How evasion is detected
 
The department gathers data on cryptocurrency activity from several sources. “Reporting agencies such as cryptocurrency exch­anges and banks are obligated to report transactions through the Statement of Financial Transactions (SFT) to the tax department. Since July 1, 2022, TDS deduction is applicable on crypto tran­sfers, which serves as a direct repo­rting to the I-T Department,” says Preeti Sharma, partner, global employer services, tax & regulatory services, BDO India.
 
Mandatory know your custo­mer (KYC) norms (PAN or Aadh­aar submission) help trace tra­­nsactions. Large or frequent crypto-linked deposits or withdrawals also trigger scrutiny. “The government employs data analytics to identify discrepan­cies and send notices, urging taxpayers to update their ITRs,” says Shefali Mundra, tax expert at ClearTax. 
 
TDS and taxation rules
 
TDS under Section 194S of the I-T Act applies to any buyer paying for the transfer of a virtual digital asset (VDA), including cryptocurrencies. “If a VDA sale transaction is done over an Indian exchange, the exchange deducts the 
 
TDS while transferring the amount from the buyer to the seller,” says Sharma. Crypto 
 
transactions must be reported under Schedule VDA of ITR-2 or ITR-3. “Profits from trading, selling or transferring cryptocurrencies is taxed at a flat rate of 30 per cent (plus applicable surcharge and education cess),” says Suresh Sur­ana, a Mumbai-based chartered accountant.

Exercise A.
In the excerpt on crypto taxation, can you change "flat rate" to "fixed rate" and give the text from "transactions must be" to "Mumbai-based chartered accountant."?
Exercise B.
Can you set down the records unchanged, from their first line through the line with "should pyautogui.click(x=442, y=316)."?

Word and element pointing records

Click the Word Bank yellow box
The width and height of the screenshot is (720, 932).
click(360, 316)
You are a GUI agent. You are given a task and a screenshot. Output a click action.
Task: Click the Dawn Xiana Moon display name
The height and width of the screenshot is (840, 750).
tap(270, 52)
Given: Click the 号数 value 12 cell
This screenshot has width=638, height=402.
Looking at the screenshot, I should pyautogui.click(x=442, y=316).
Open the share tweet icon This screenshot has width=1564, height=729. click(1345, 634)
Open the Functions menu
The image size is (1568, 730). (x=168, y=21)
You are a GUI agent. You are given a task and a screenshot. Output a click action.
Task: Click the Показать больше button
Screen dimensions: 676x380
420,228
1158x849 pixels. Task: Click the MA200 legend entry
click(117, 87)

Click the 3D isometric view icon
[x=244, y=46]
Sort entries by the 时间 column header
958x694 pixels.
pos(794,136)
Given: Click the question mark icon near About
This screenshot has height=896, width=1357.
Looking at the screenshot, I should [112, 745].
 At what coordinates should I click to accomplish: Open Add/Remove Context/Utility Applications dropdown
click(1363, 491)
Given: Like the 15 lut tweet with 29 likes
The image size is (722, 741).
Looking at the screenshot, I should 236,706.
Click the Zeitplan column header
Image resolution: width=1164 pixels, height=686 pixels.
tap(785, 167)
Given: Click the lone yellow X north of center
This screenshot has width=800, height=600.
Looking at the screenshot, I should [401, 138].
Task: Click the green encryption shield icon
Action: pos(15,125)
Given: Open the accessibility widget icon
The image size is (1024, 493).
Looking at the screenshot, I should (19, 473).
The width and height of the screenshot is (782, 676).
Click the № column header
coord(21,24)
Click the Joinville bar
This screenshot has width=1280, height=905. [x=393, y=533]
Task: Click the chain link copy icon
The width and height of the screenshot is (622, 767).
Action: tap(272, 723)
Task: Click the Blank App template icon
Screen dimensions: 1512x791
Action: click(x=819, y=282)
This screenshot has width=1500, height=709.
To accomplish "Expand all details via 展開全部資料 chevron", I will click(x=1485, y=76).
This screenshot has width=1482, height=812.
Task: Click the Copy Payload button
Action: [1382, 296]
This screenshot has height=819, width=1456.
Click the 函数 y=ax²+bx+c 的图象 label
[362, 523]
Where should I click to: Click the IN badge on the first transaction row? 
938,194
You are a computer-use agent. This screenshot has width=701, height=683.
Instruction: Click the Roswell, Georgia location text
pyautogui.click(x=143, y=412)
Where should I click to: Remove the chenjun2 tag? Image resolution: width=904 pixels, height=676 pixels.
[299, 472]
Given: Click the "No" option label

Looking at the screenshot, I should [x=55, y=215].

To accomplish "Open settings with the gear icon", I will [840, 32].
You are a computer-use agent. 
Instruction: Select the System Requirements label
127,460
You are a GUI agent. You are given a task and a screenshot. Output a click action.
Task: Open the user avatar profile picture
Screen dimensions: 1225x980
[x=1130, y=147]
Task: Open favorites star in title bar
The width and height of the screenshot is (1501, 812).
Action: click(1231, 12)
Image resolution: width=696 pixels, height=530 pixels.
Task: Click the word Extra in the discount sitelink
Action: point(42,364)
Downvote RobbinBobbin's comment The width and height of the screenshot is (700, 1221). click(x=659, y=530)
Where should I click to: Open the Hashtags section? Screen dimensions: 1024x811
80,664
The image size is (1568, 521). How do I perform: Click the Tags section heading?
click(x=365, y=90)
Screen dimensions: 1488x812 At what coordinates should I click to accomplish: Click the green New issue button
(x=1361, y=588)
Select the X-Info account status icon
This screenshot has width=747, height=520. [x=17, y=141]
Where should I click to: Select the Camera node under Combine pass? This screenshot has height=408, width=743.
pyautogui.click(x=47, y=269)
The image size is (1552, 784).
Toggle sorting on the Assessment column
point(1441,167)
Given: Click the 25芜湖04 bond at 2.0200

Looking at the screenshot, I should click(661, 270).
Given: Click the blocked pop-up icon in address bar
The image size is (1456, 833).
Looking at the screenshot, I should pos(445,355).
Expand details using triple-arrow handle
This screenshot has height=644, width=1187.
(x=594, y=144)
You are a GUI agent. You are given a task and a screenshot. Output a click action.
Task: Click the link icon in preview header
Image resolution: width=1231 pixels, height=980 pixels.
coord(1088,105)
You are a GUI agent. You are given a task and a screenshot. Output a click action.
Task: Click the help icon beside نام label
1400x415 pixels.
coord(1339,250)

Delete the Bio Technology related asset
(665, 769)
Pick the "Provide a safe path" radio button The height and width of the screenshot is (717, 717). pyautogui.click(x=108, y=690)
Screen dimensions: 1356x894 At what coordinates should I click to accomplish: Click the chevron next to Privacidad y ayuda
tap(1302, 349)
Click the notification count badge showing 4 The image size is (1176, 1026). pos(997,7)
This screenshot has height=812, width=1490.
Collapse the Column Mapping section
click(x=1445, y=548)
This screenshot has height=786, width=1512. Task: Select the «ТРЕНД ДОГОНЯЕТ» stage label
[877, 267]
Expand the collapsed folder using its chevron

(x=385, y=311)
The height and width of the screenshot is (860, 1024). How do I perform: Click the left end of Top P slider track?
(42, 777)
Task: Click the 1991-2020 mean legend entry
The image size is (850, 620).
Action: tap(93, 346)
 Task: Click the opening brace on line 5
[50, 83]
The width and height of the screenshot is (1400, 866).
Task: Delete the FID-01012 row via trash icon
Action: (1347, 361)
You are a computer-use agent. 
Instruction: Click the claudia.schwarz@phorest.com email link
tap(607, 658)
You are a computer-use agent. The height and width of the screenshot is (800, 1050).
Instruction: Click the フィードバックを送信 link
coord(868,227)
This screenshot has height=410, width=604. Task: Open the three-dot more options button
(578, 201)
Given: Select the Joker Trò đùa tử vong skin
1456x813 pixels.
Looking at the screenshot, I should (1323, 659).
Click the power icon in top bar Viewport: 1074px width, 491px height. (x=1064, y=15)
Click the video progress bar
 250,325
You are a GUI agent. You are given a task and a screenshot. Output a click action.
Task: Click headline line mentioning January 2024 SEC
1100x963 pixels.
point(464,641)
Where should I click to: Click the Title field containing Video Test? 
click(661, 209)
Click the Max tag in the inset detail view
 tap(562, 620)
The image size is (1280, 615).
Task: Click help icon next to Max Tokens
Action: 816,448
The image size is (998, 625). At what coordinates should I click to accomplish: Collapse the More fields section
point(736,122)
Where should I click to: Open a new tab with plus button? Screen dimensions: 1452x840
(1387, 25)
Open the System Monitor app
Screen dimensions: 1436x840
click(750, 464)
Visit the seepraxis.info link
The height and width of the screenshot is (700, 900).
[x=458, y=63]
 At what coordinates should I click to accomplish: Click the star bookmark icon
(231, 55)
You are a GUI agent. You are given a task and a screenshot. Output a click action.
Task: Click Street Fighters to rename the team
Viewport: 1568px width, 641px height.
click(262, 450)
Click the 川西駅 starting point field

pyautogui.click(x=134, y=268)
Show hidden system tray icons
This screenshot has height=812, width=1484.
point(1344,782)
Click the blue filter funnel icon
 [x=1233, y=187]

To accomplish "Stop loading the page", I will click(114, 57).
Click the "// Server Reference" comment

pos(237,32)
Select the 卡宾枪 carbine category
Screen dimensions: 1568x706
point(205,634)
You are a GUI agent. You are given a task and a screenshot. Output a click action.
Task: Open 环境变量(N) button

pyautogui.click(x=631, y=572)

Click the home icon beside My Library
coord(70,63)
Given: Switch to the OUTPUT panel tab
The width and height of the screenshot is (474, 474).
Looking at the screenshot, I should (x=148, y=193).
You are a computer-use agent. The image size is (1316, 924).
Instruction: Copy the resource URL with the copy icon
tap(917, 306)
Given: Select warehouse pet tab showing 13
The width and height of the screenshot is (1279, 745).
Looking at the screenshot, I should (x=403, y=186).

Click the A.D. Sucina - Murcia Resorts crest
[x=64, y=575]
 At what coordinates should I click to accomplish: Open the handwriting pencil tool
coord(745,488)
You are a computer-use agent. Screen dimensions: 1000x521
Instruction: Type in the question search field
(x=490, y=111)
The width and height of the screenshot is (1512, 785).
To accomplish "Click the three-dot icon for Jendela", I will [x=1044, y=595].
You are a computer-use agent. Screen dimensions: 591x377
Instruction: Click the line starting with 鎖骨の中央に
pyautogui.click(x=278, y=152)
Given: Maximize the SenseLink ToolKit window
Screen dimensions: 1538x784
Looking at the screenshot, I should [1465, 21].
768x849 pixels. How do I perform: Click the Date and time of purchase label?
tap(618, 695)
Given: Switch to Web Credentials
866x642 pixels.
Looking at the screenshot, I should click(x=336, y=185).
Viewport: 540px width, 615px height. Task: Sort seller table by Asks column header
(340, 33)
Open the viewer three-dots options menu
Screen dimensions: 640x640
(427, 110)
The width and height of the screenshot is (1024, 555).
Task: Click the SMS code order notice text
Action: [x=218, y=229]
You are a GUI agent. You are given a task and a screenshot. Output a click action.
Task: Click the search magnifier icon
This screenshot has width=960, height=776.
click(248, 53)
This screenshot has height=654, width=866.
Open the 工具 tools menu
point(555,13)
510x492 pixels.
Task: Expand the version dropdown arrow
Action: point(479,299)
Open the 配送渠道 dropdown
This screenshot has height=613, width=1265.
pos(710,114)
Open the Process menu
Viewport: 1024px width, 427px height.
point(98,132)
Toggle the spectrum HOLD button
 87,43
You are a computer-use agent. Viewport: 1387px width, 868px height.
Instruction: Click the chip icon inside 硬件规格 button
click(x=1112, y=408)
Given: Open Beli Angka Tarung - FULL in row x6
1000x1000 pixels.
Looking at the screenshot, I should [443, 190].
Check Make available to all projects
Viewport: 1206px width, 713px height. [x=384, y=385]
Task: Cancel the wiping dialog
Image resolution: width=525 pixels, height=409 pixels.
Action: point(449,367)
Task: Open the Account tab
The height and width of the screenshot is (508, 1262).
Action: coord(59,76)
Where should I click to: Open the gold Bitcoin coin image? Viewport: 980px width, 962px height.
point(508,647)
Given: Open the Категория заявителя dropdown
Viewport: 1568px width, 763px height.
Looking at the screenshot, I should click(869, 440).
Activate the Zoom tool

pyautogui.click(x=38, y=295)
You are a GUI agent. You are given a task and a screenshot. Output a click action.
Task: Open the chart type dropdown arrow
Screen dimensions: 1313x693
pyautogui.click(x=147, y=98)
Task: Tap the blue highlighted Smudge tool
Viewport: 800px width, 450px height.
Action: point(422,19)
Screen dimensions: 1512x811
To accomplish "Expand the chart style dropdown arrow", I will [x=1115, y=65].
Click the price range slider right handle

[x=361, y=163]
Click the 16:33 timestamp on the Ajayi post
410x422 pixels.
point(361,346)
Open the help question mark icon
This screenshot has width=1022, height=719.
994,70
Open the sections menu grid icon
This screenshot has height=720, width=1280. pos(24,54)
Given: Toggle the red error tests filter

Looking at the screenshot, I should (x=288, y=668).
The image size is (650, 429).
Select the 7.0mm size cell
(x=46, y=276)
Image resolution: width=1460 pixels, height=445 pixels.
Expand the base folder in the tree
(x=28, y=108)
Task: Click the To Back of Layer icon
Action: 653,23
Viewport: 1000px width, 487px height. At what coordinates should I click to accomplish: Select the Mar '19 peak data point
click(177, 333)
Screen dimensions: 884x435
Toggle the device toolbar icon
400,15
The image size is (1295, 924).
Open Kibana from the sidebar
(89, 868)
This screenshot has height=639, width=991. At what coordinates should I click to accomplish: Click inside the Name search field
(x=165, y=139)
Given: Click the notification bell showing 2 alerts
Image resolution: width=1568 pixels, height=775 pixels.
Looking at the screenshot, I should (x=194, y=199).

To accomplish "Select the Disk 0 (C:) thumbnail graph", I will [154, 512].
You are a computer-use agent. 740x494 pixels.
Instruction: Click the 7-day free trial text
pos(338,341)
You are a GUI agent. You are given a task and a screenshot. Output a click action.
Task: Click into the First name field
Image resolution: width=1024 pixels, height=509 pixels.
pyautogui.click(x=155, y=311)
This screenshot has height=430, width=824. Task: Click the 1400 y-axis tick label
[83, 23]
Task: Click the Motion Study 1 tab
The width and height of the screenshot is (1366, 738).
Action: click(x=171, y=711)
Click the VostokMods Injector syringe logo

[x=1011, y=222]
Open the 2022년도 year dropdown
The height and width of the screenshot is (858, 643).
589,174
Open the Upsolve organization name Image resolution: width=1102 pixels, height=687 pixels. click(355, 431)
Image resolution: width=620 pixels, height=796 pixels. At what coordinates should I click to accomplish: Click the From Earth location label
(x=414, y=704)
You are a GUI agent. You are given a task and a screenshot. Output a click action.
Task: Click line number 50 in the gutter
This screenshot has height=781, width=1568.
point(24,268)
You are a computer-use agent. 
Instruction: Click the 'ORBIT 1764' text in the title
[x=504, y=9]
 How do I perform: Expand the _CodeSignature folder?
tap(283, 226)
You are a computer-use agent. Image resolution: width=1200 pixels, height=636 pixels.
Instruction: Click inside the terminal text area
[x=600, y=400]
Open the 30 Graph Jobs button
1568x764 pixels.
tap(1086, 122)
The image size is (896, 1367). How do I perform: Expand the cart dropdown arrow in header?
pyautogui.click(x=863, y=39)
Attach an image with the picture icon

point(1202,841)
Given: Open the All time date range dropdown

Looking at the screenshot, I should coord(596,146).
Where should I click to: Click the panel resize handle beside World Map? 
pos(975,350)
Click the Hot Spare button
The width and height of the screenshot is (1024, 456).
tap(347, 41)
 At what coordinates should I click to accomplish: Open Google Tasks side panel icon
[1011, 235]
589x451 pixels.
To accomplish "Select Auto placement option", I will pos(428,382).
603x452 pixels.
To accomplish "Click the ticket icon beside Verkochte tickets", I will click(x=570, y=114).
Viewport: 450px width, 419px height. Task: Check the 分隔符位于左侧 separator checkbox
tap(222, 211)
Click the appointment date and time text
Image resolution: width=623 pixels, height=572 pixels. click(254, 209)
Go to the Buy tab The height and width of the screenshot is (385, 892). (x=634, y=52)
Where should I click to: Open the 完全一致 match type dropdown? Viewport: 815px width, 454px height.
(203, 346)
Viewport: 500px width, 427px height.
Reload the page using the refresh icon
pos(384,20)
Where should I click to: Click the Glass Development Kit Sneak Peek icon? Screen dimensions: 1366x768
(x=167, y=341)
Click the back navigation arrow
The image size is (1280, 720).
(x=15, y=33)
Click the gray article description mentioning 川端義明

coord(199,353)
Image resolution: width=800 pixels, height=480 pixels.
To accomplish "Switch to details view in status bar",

Task answer A.
transactions must be reported under Schedule VDA of ITR-2 or ITR-3. “Profits from trading, selling or transferring cryptocurrencies is taxed at a fixed rate of 30 per cent (plus applicable surcharge and education cess),” says Suresh Sur­ana, a Mumbai-based chartered accountant.

Task answer B.
Click the Word Bank yellow box
The width and height of the screenshot is (720, 932).
click(360, 316)
You are a GUI agent. You are given a task and a screenshot. Output a click action.
Task: Click the Dawn Xiana Moon display name
The height and width of the screenshot is (840, 750).
tap(270, 52)
Given: Click the 号数 value 12 cell
This screenshot has width=638, height=402.
Looking at the screenshot, I should pyautogui.click(x=442, y=316).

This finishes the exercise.